The Morgan Hoffmann Foundation was established by Morgan and his wife Chelsea in 2017 after he was diagnosed with Facioscapulohumeral Muscular Dystrophy (FSHD). The Foundation has since dedicated itself to giving strength and support to those aiming to better their health. To fulfill our vision, the Morgan Hoffmann Foundation will build a virtual and physical space to teach and support integrative healing modalities for the mind, body and soul.
Morgan Hoffmann is a professional golfer on the PGA Tour, pilot, and an athlete with a passion for wellness, sports, the outdoors, and airplanes.
Having recently been diagnosed with Facioscapulohumeral muscular dystrophy (FSHD), Morgan decided to embrace the numerous challenges that accompany fighting an incurable disease, and start the Morgan Hoffmann Foundation. The Foundation’s mission is to create a virtual, and physical, naturalistic health and wellness space; dedicated to helping those suffering from debilitating diseases and other health ailments.
It is Morgan’s goal to be a role model for those affected by debilitating diseases like Muscular Dystrophy, and be an inspiration for those determined to live out their dreams.
Growing up in New Jersey, Morgan was a multi-sport athlete with a passion for ice hockey, baseball, and golf. As high school approached, he decided to pursue golf full time with the dream of being one of the world’s best. Fast forward a few years, and Morgan had earned a full-ride golf scholarship to Oklahoma State University, three NCAA All American Awards, two Academic All American Achievements, and the world number one ranking in amateur golf. The reality of being one of the world’s best was now in sight, so Morgan made the decision to turn professional and through 11 events on the Web.Com Tour earned his PGA Tour Card.

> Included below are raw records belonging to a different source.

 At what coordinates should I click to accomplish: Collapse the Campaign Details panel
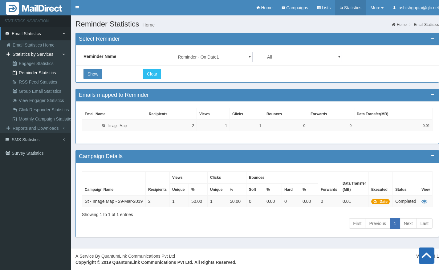(433, 156)
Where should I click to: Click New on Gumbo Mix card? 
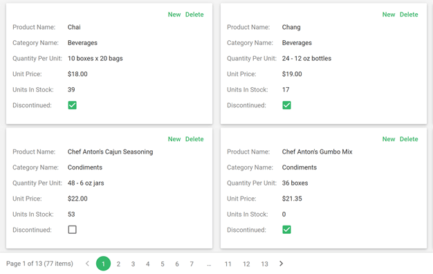coord(389,139)
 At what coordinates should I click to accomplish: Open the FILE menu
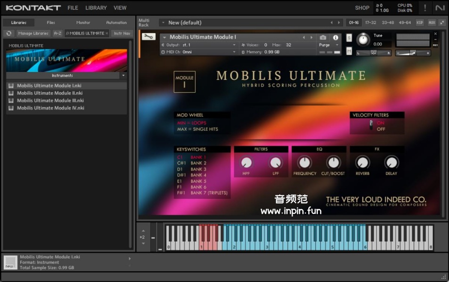[73, 8]
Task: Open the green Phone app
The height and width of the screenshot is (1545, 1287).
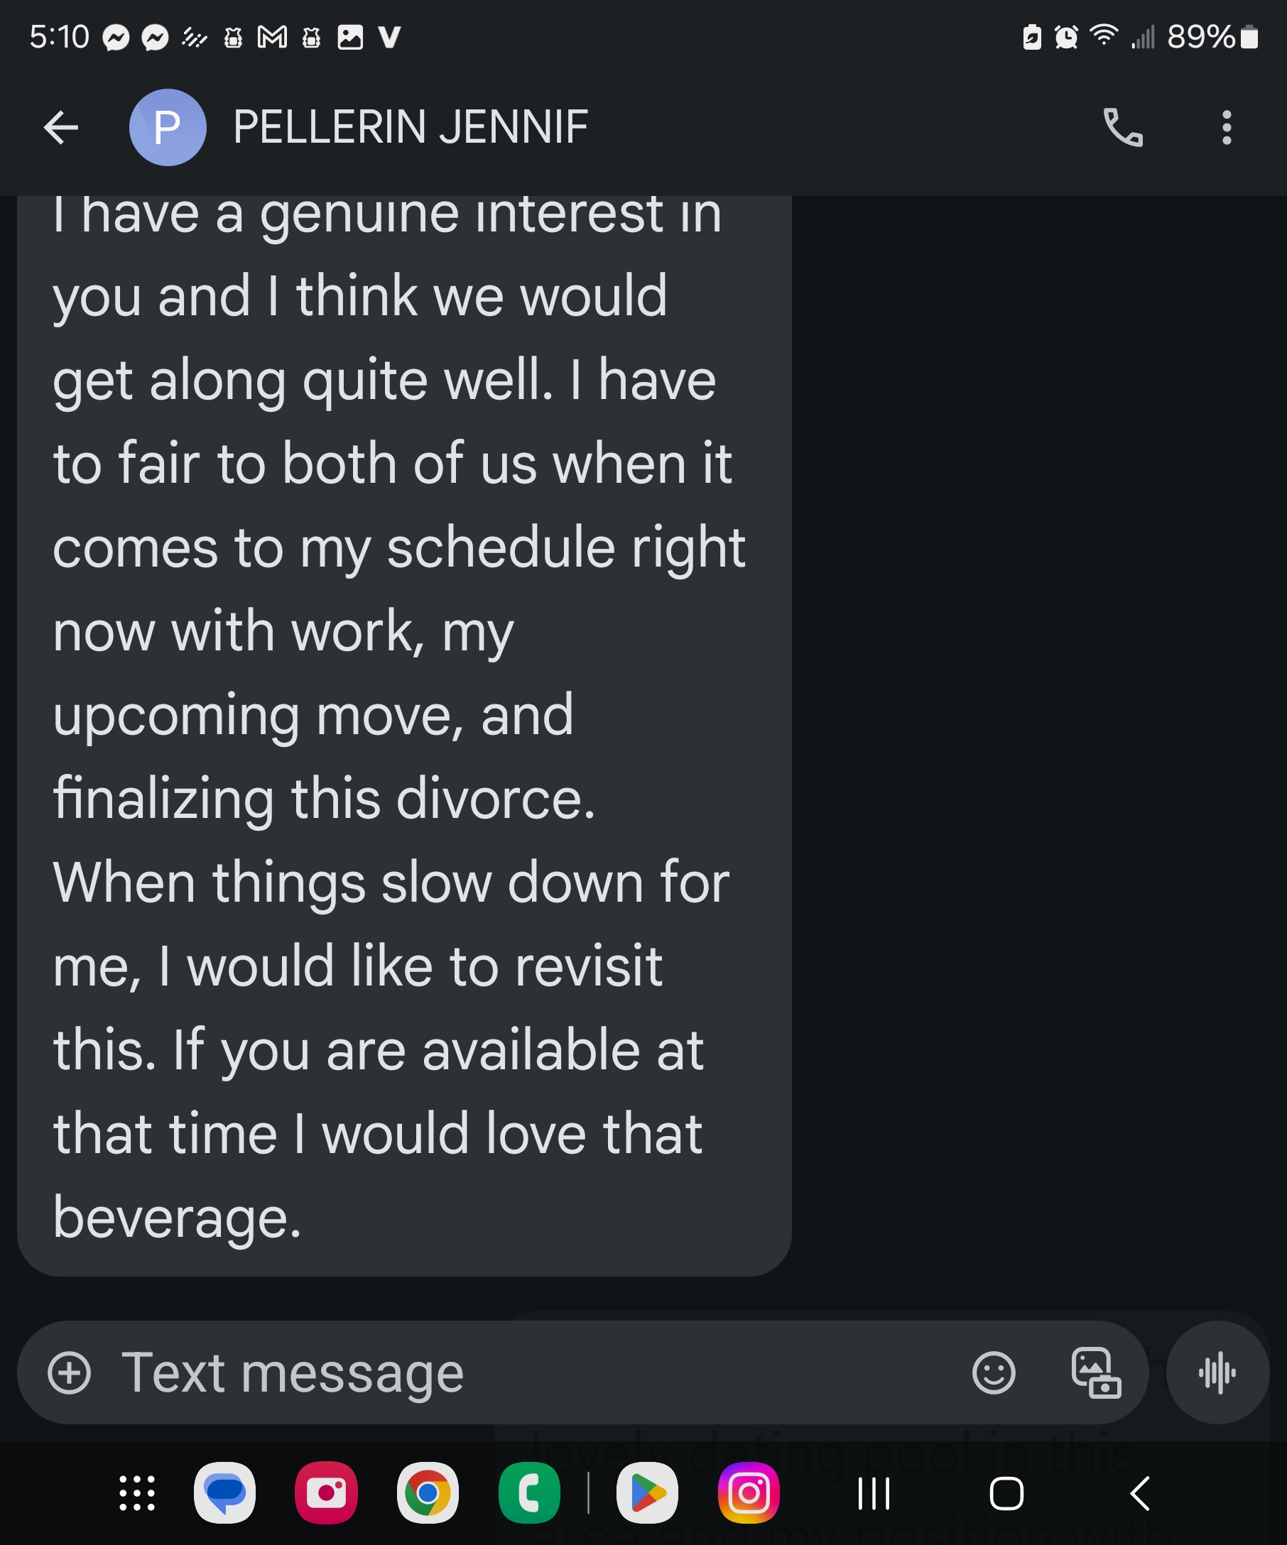Action: click(x=529, y=1494)
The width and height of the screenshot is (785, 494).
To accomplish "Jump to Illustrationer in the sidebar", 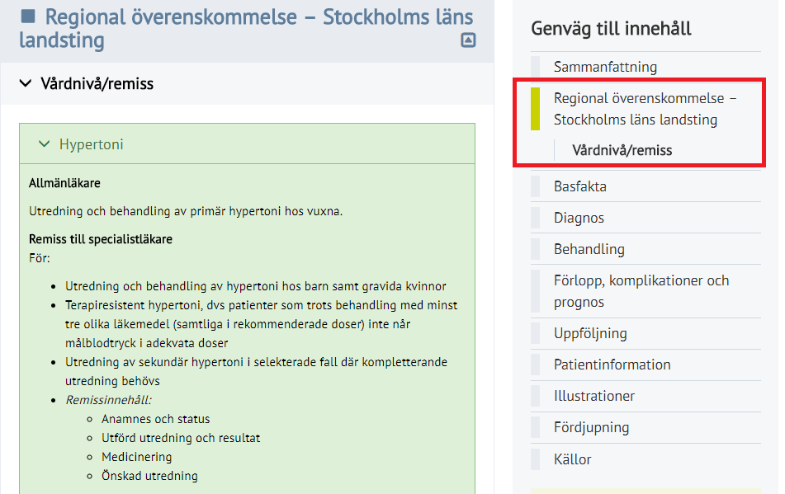I will (594, 396).
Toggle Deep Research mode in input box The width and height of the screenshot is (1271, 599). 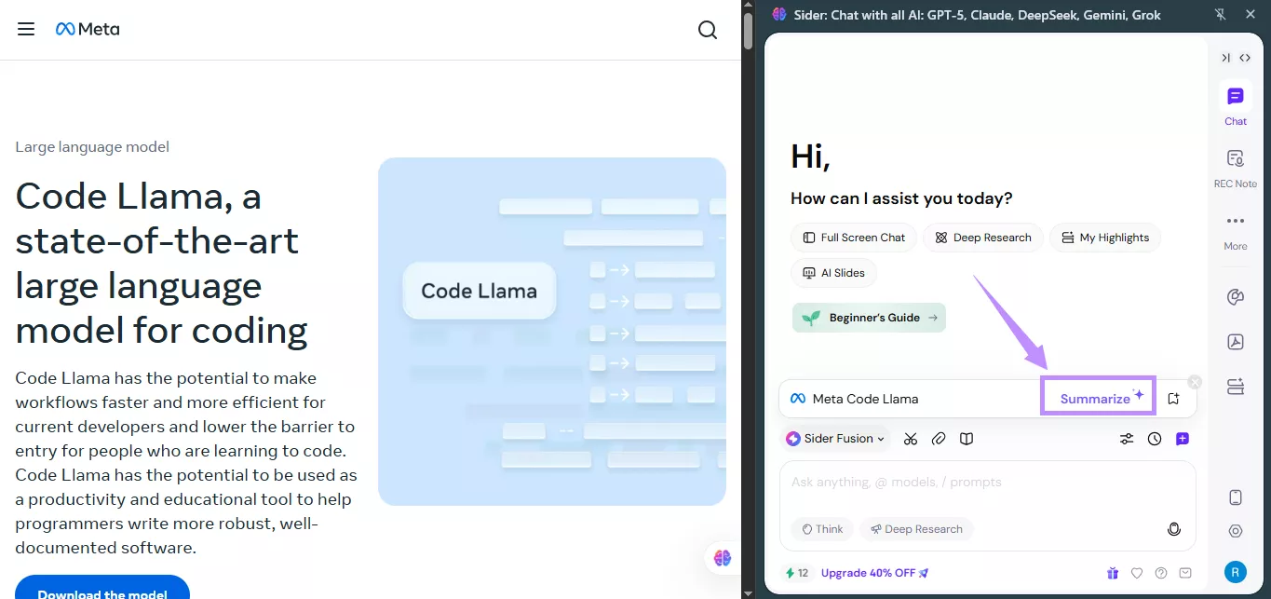[x=916, y=529]
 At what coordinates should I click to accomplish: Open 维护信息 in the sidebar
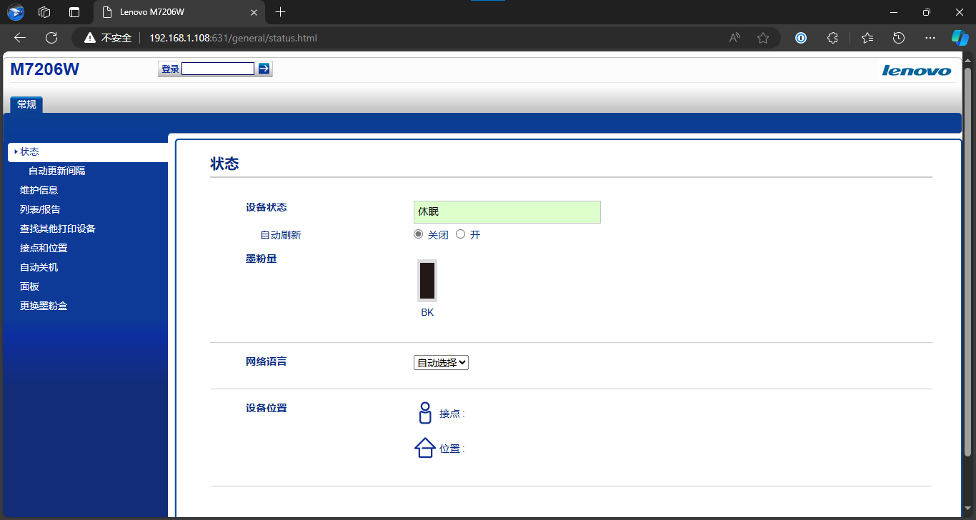click(39, 190)
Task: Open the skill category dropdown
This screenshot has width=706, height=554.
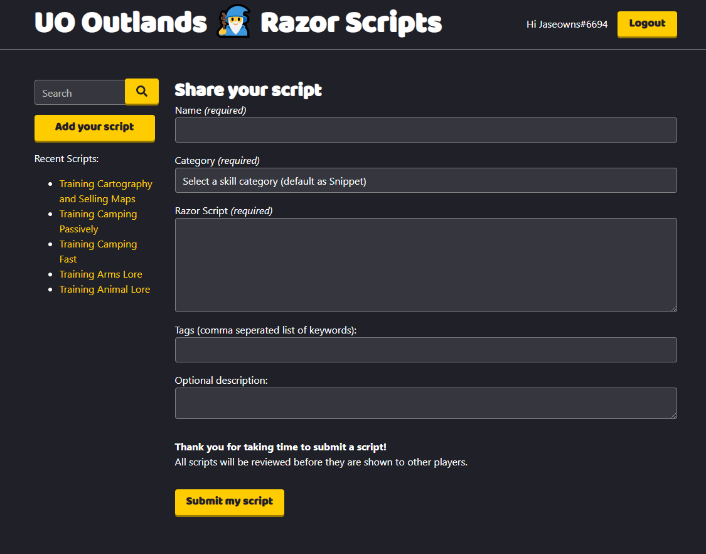Action: 425,180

At the same time, Morgan noticed his right pectoral muscle had started to atrophy. For the next 5 years he competed amongst the world’s best on the PGA Tour, but also battled with the uncertainty of his health. Despite living an active and disciplined lifestyle, Morgan left over 25 doctors across the country dumbfounded, without any answers or insight into his condition. Then, after visiting a neurologist in New York City, Morgan was finally diagnosed a few months later with facioscapulohumeral muscular dystrophy (FSHD) through a genetic blood test. In late 2016, Morgan accepted the many challenges of overcoming MD, an incurable disease, and developed a new appreciation for giving back and helping others.